• Recinte Modernista de Sant Pau

    Uno stupefacente complesso modernista nel cuore di Barcellona

Il Recinte Modernista de Sant Pau è uno dei luoghi più stupefacenti di Barcellona. Situato a poche centinaia di metri dalla Sagrada Família e recentemente restaurato, è stato proclamato patrimonio dell’UNESCO nel 1997 assieme al Palau de la Música Catalana. Entrambe le strutture sono state progettate da Lluís Domènech i Montaner, architetto modernista di grande fama.

Il progetto

Più che una sola struttura, il Recinte Modernista è un complesso di edifici costruito tra il 1902 e il 1930. Il risultato è un insieme di 12 strutture dall’aspetto strabiliante, immerse nel verde, concepite come prima sede dell’Hospital de la Santa Creu i Sant Pau. Inoltre, questo luogo detiene un vero primato: si tratta del complesso modernista più grande al mondo!

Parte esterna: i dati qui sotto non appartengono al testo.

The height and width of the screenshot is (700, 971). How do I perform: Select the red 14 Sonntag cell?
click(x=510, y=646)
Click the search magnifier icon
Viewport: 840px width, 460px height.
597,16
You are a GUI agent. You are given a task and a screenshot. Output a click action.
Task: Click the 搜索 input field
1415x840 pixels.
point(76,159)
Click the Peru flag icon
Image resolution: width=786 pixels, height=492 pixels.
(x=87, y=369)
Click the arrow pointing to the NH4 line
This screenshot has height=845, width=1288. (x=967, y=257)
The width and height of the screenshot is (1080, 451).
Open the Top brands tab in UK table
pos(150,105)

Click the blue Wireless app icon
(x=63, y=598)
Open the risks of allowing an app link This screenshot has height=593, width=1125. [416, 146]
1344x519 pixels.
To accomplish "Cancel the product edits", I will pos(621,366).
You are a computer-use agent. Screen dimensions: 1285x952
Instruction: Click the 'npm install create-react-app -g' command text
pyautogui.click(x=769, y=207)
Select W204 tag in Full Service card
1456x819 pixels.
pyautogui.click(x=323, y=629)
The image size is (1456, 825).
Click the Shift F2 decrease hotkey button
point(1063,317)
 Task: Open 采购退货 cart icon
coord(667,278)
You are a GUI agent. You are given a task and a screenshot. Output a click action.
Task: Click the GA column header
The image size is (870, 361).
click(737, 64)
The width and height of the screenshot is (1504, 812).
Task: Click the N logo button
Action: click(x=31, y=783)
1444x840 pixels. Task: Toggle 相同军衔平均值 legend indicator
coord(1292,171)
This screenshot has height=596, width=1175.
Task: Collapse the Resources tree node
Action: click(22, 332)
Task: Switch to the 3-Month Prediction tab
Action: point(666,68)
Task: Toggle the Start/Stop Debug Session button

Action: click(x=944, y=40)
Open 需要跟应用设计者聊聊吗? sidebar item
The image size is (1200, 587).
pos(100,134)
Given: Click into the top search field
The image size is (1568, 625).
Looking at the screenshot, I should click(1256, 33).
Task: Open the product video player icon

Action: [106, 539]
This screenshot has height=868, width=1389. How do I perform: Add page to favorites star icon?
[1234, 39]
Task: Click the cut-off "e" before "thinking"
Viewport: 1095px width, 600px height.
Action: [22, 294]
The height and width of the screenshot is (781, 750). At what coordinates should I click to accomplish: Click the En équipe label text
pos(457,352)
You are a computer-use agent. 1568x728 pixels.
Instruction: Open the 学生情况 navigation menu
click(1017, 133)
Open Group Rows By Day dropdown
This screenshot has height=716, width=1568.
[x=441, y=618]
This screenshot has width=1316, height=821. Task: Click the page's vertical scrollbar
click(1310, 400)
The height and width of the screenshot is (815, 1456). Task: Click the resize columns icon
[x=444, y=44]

Per diversi anni, questa piccola città nella città ospitò i malati e contribuì alla cura dei pazienti qui ricoverati. Ritaglia qualche ora per visitare questo angolo di Barcellona così particolare. Non ti sembrerà affatto di visitare un ex-ospedale, ma un luogo da favola! Dall’esterno, i suoi padiglioni ti colpiranno con le loro forme eclettiche, i mattoni rossi, le ampie vetrate dai contorni geometrici e lobati, e le numerose decorazioni in ceramica colorata.

I padiglioni del Recinte Modernista

Nella loro conformazione, i padiglioni volevano emulare le eleganti ville moderniste di campagna. E proprio come queste, furono concepiti per essere immersi in un contesto incantevole. Ancora oggi è possibile passeggiare per i viali verdi e ariosi che collegano un padiglione all’altro. Lo sapevi che le varie strutture sono connesse anche da diversi chilometri di tunnel? Per il personale sanitario era infatti più pratico avvalersi di questi passaggi sotterranei per spostarsi da un padiglione all’altro.

Già guardando le forme monumentali del padiglione di ingresso rimarrai senza fiato. L’entrata principale è orientata di 45° creando una rottura nell’impianto regolare dell’Eixample, scandito dai suoi inconfondibili isolati quadrangolari.

L’ingresso guarda verso la vicina Sagrada Família, in direzione del mare: è possibile che il motivo di tale orientamento fosse dovuto a intercettare l’aria salmastra per una ventilazione più salubre del complesso ospedaliero. Un’altra interpretazione riguardo questa scelta architettonica è invece legata alla precisa volontà di Domènech i Montaner di scompigliare l’ordine perfetto dell’Eixample. Pare infatti che non amasse particolarmente la sua griglia così regolare!

La visita vera e propria comincia nella Sala Ipostila, in origine destinata al servizio di emergenza. Attraverso la rete di tunnel giungerai al Padiglione Sant Salvador, che per primo entrò in funzione nel 1916. Qui, l’allestimento ti farà scoprire la carriera di Lluís Domènech i Montaner e la storia del vecchio ospedale. Fu il ricco banchiere Pau Fil a finanziare la costruzione di quello che oggi è lo splendido Recinte Modernista, concepito come un ospedale nell’interesse dell’intera città. Ecco perché il nome “Pau” fu incluso nella dicitura, seppur con un riferimento al santo omonimo.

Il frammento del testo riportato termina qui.